* [INPUT DATA]
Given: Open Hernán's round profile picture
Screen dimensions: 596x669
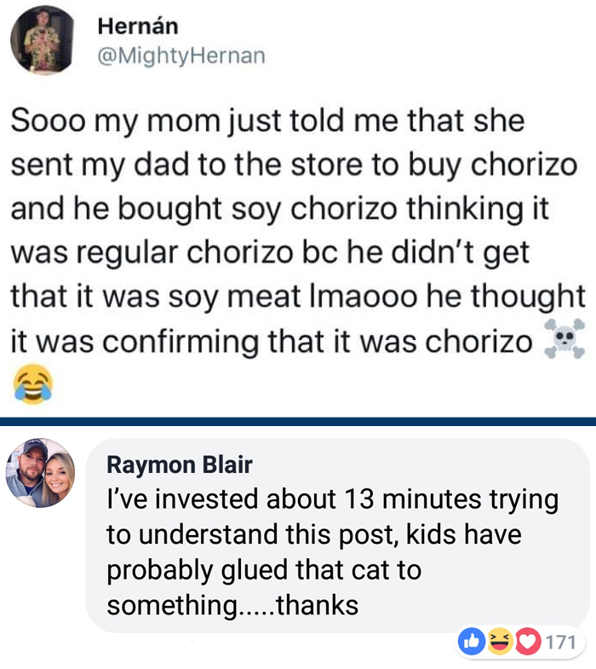Looking at the screenshot, I should click(43, 39).
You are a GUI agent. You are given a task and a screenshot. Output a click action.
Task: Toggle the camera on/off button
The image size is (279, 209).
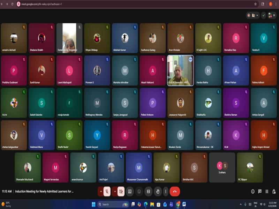pos(121,191)
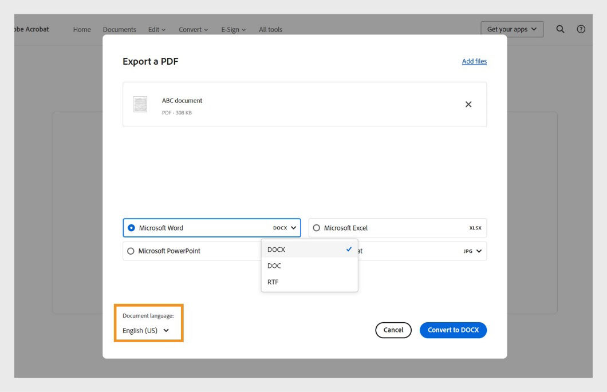Screen dimensions: 607x392
Task: Select the Microsoft Word radio button
Action: click(131, 227)
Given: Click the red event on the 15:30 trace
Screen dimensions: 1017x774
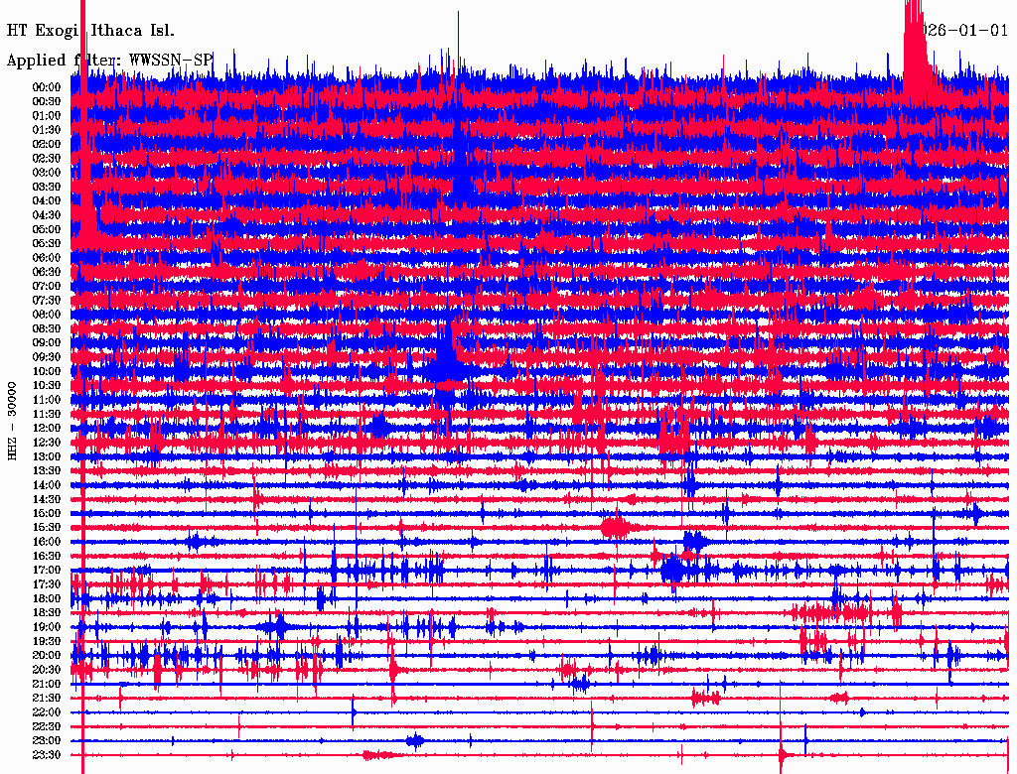Looking at the screenshot, I should [x=616, y=527].
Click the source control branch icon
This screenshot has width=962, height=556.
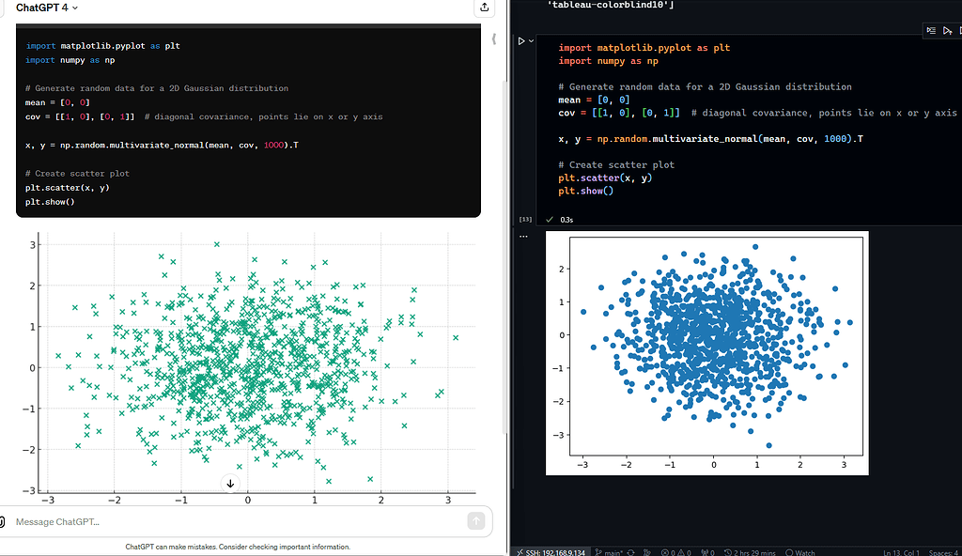point(598,552)
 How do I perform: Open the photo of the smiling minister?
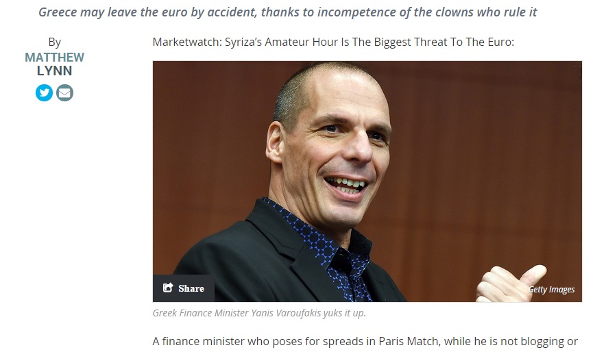[367, 181]
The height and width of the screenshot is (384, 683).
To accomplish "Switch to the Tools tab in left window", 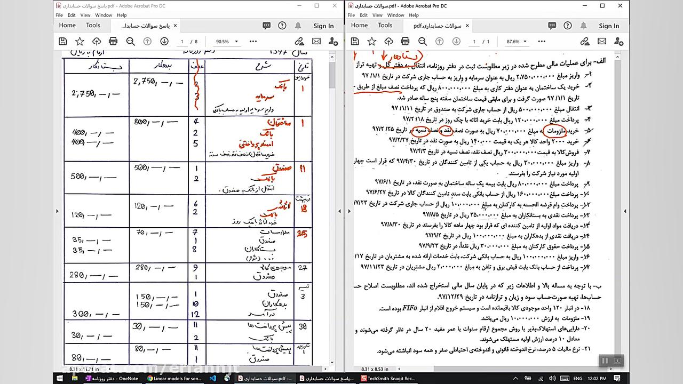I will click(x=93, y=25).
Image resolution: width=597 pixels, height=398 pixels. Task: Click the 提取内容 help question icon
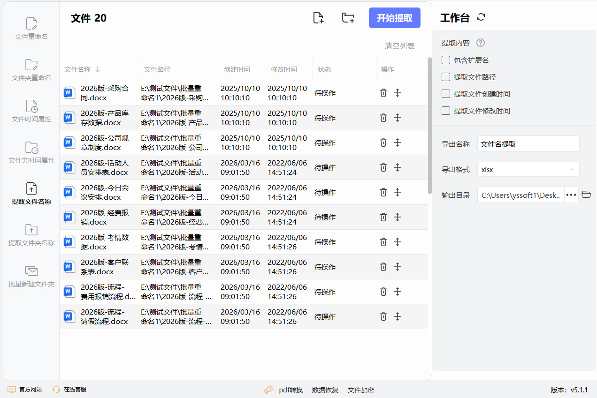480,43
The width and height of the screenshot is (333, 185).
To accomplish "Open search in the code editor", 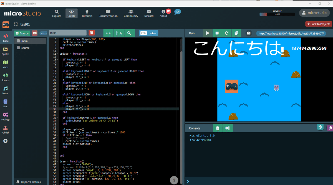I will coord(129,33).
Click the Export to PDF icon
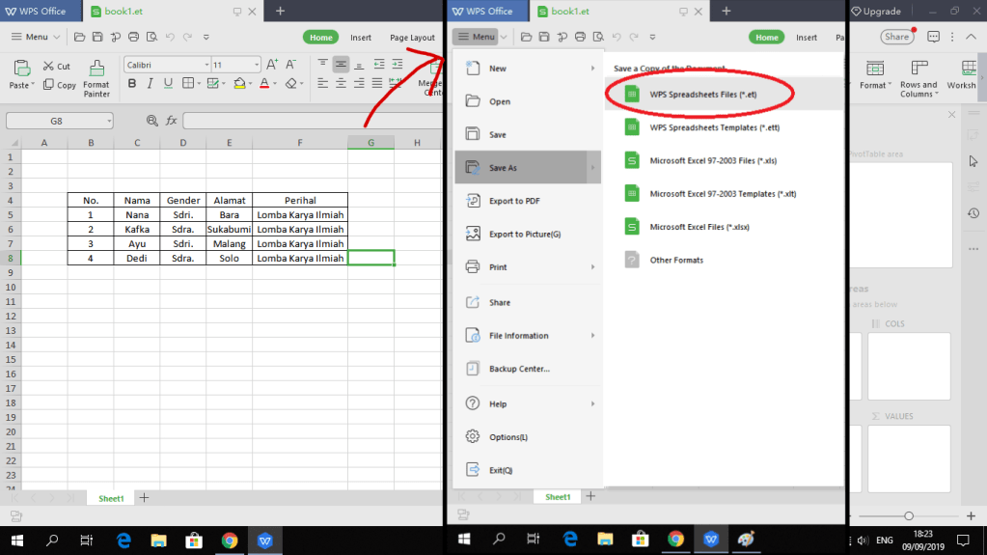Image resolution: width=987 pixels, height=555 pixels. click(473, 201)
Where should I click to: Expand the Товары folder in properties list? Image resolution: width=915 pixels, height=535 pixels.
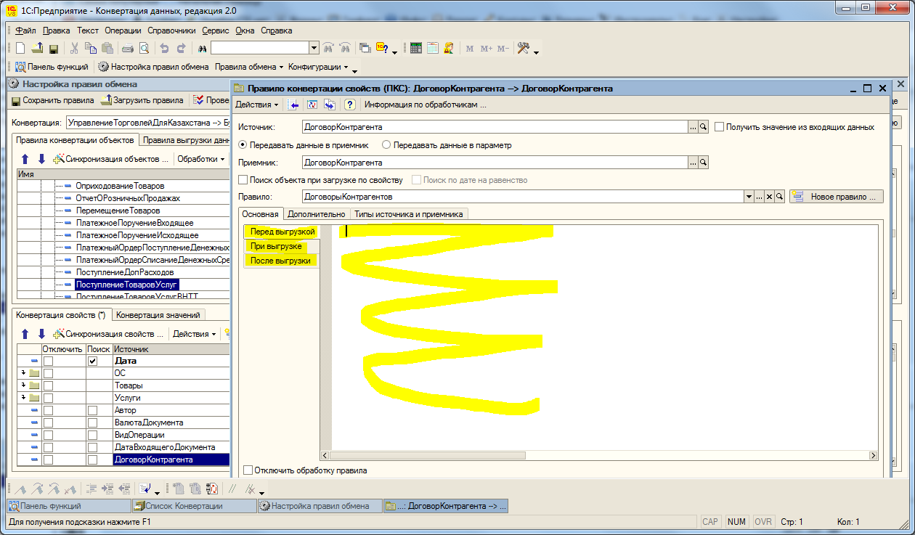point(24,385)
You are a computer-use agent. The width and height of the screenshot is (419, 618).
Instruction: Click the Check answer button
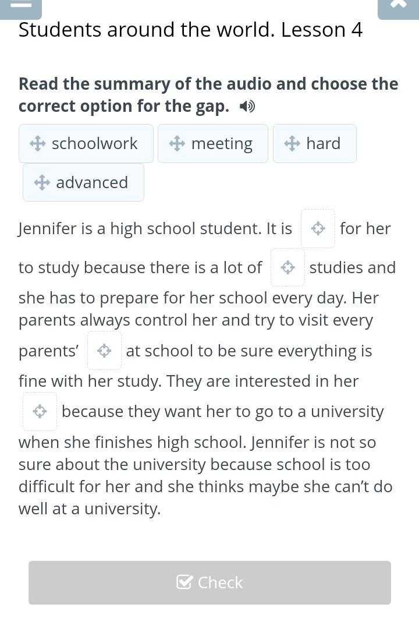210,582
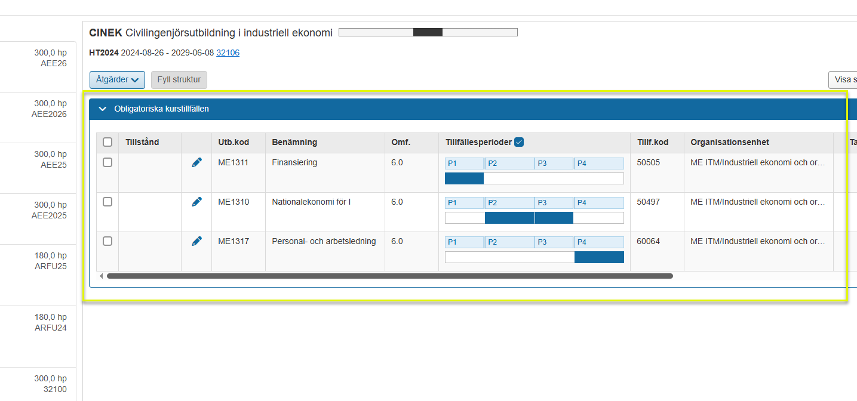Select the checkbox for course ME1310
The image size is (857, 401).
click(107, 202)
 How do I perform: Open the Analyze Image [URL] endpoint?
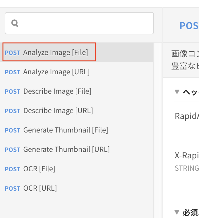(x=56, y=72)

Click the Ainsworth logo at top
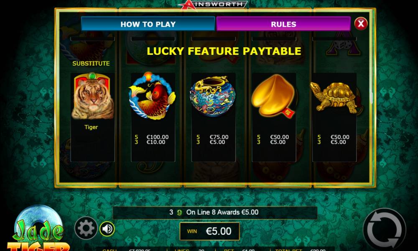tap(213, 4)
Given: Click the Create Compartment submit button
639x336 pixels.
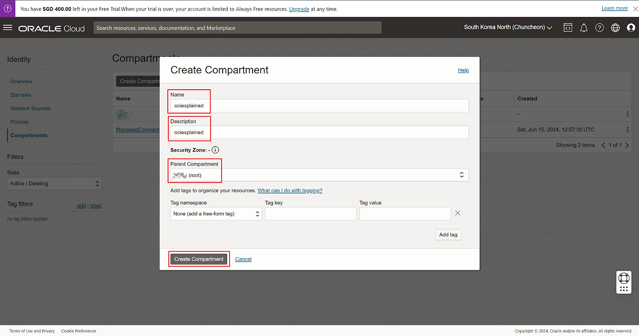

* [PROBLEM DESCRIPTION] Retype each line of the data exactly, beginning with the first; include the line containing "Task: Toggle the camera on/off button" and stop there, skipping every picture.

* [SOLUTION FOR THIS TASK]
Given: Open Hernán's round profile picture
Screen dimensions: 596x669
Looking at the screenshot, I should click(43, 39).
You are a GUI agent. You are given a task and a screenshot. Output a click action.
Task: Toggle the camera on/off button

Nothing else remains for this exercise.